### Tasks
• 1. Revise the stretch of the training setup notes from "Remove Flash Attention" through "(see table below)", replacing "DEVICE_BATCH_SIZE" with "MICRO_BATCH_SIZE".
• 2. Decide whether each statement agrees with the training setup notes, and answer yes or no, quoting the deciding words: (a) the A100 and H100 were the original development target; (b) gradient checkpointing saves about 30% of VRAM; (c) n_embd must be a multiple of HEAD_DIM.

### Document passage
* * *
Key constants: MAX_SEQ_LEN = 2048, TIME_BUDGET = 300, EVAL_TOKENS = 40 * 524288, VOCAB_SIZE = 8192

train.py (MODIFIED BY AGENT — the only editable file)

Model: GPT with RoPE, sliding window attention, value embeddings, Flash Attention 3
Optimizer: Hybrid MuonAdamW (Muon for matrices, AdamW for everything else)
Training: Gradient accumulation, LR schedules (warmup/flat/warmdown), fixed time budget

Editable: ASPECT_RATIO, DEPTH, WINDOW_PATTERN, TOTAL_BATCH_SIZE, learning rates, LR schedule phases, and the full model architecture.

GPU Requirements

Supported GPU Tiers

Tier	GPUs	VRAM	Notes
Consumer	GTX 1080 Ti, RTX 2080 Ti	11GB	fp32 fallback, gradient checkpointing required
Consumer+	RTX 3090, RTX 4090	24GB	Great for experiments
Enthusiast	RTX 5090	32GB	Excellent — larger models possible
Datacenter	A100, H100	40-80GB	Original development target

Consumer GPU Adaptations

For GPUs with limited VRAM (< 16GB), apply these changes to train.py during the first experiment:

Remove Flash Attention 3 import and dependency — the top-level from kernels import get_kernel block (lines 20-24) runs unconditionally at startup and will fail on non-Hopper GPUs. Replace the entire block and the fa3.flash_attn_func() call in CausalSelfAttention.forward() with torch.nn.functional.scaled_dot_product_attention. Also remove kernels from pyproject.toml and run uv sync again.
Enable gradient checkpointing — use torch.utils.checkpoint.checkpoint() with use_reentrant=False to trade ~30% compute for ~50% VRAM savings
Auto-scale model size — reduce DEPTH and DEVICE_BATCH_SIZE to fit VRAM budget (see table below)
Cap evaluation steps — scale eval batch count by available VRAM (30-100 steps)
fp32 fallback — use fp32 instead of bf16 for Pascal GPUs (compute capability < 7.5). Change the autocast dtype and disable bf16-specific optimizations.

VRAM Auto-Scaling Guide

VRAM Budget	DEPTH	n_embd	Batch Size	Seq Length	~Params
4GB	2	128	4	512	~1M
8GB	4	256	8	1024	~5M
12GB	6	384	16	1024	~14M
16GB	8	512	32	2048	~25M
24GB	8	512	128	2048	~50M
32GB	12	768	128	2048	~85M
80GB	16	1024	128	2048	~200M

Note: n_embd must be a multiple of HEAD_DIM (default 128). Config search: start with the largest depth that fits, reduce DEVICE_BATCH_SIZE then MAX_SEQ_LEN if OOM.

Experiment Strategies

Architecture: Layer count, attention patterns, embedding dimensions, activation functions
Optimizer: Learning rates (per-parameter), schedule phases, momentum, weight decay
Attention: Window sizes, sliding window configs, full vs. local attention
Batch size: Trade-off between gradient quality and steps-per-budget
Initialization: Weight init schemes, residual scaling parameters
Advanced: Value embeddings, softcapped logits, GQA

Metric: Bits Per Byte (BPB)
* * *
### Provided data
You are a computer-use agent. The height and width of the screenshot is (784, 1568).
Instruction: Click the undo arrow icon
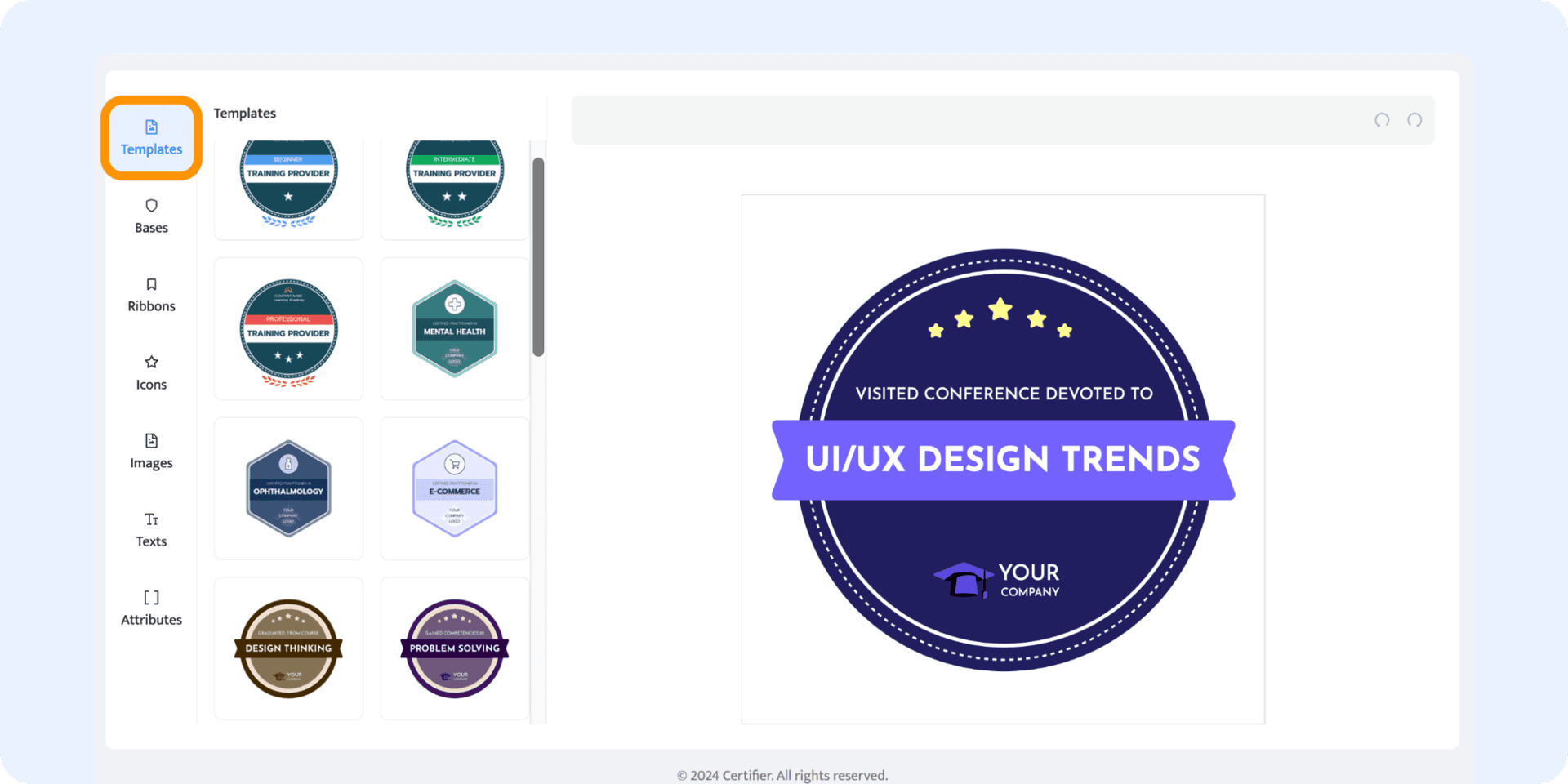point(1382,121)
* * *
### Exercise results
• 1.
Remove Flash Attention 3 import and dependency — the top-level from kernels import get_kernel block (lines 20-24) runs unconditionally at startup and will fail on non-Hopper GPUs. Replace the entire block and the fa3.flash_attn_func() call in CausalSelfAttention.forward() with torch.nn.functional.scaled_dot_product_attention. Also remove kernels from pyproject.toml and run uv sync again.
Enable gradient checkpointing — use torch.utils.checkpoint.checkpoint() with use_reentrant=False to trade ~30% compute for ~50% VRAM savings
Auto-scale model size — reduce DEPTH and MICRO_BATCH_SIZE to fit VRAM budget (see table below)

• 2.
(a) Yes: "Original development target"
(b) No: "trade ~30% compute for ~50% VRAM savings"
(c) Yes: "n_embd must be a multiple of HEAD_DIM (default 128)"